Keberadaan Nabi SAW sendiri di masyarakat-negara Madinah saat itu jika dilihat dari konsep ketatanegaraan modern menggabungkan ketiga institusi trias politica yaitu kekuasaan legislatif, kekuasaan eksekutif, dan kekuasaan judikatif sekaligus. Sebagai seorang penerima sekaligus penyampai wahyu dari Allah, Nabi Muhamad SAW merupakan satu-satunya sumber segala hukum dan tata aturan. Bahkan segala perbuatan dan ucapannya juga diposisikan sebagai sumber legislasi yang harus ditaati. Sedangkan unsur kekuasaan eksekutif Rasulullah dapat dilihat dari pelaksanaan beliau dan pengejawantahan hukum-hukum Allah/syariat Islam serta menegakkannya dalam berbagai aspek kehidupan sosial, ekonomi maupun politik. Adapun kekuasaan judikatif Rasulullah diperlukan dalam kerangka penegakan keadilan dan pemeliharaan hak-hak masyarakat waktu itu yang terkadang mengalami perselisihan atau persengketaan antar pemiliknya.

Nabi SAW merupakan satu-satunya pemegang otoritas jurisdiksi saat itu. Namun beberapa riwayat yang ada menunjukkan bahwa Nabi SAW pernah menunjuk beberapa orang sahabatnya untuk menyelesaikan kasus-kasus persengkataan tertentu.

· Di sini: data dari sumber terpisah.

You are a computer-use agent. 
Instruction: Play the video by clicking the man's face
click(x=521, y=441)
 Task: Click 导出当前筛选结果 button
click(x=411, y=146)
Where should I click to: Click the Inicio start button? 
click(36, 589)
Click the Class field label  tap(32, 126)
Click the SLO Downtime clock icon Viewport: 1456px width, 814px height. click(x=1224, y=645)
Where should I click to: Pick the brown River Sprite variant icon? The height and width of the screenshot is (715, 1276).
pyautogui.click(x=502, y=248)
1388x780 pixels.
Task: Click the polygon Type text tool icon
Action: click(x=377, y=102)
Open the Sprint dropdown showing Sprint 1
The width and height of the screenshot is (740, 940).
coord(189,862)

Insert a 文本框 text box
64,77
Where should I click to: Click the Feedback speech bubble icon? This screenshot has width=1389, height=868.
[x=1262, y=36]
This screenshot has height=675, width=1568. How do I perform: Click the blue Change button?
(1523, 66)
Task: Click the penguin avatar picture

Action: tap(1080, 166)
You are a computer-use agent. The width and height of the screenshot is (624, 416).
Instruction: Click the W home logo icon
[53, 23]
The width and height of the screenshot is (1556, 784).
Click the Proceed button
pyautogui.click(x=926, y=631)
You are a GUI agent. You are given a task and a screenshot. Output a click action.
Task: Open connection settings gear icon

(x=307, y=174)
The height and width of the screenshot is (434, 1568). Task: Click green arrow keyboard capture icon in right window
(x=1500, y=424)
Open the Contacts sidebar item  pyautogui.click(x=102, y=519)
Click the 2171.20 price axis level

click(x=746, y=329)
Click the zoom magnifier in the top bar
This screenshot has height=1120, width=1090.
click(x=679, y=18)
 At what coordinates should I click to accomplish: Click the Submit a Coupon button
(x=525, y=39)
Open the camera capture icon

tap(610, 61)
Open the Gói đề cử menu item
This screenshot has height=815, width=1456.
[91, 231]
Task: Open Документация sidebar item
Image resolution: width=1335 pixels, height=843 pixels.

Diantaranya:

1.      Hudzaifah ibn al-Yaman al-`Absy

2.      Muadz ibn Jabal

3.      Uqbah ibn Amir al-Juhani, Ma`qil ibn Yasar, Ali bin Abi Thalib, Utab bin Asib di Makkah, Al-Ala Al-Hadrami ke Bahrain.

4.      Uwaimir bin Amir untuk wilayah Madinah, Syuraih bin Kharits Al Kindi untuk Kufah, Abu Musa Al Asyari di Bashrah dan Ustman bin Qais bin Abi Al Ash untuk wilayah Mesir.

Dari uraian di atas, yang perlu dicatat adalah bahwa Nabi SAW tidak pernah mengangkat seorangpun yang secara khusus mengemban tugas “profesi” sebagai qādli maupun memberikan mandat jurisdiksi (qadlā’) secara penuh kepada sahabat-sahabat beliau untuk melakukan tugas tersebut secara multak tanpa batasan tempat dan waktu. Akan tetapi pemberian otoritas jurisdiksi oleh Nabi kepada sahabatnya tersebut paling tinggi terjadi saat beliau menujuk wakilnya untuk melaksanakan tugas-tugas pemerintahan di daerah tertentu sebagai bagian dari wilayah `āmmah.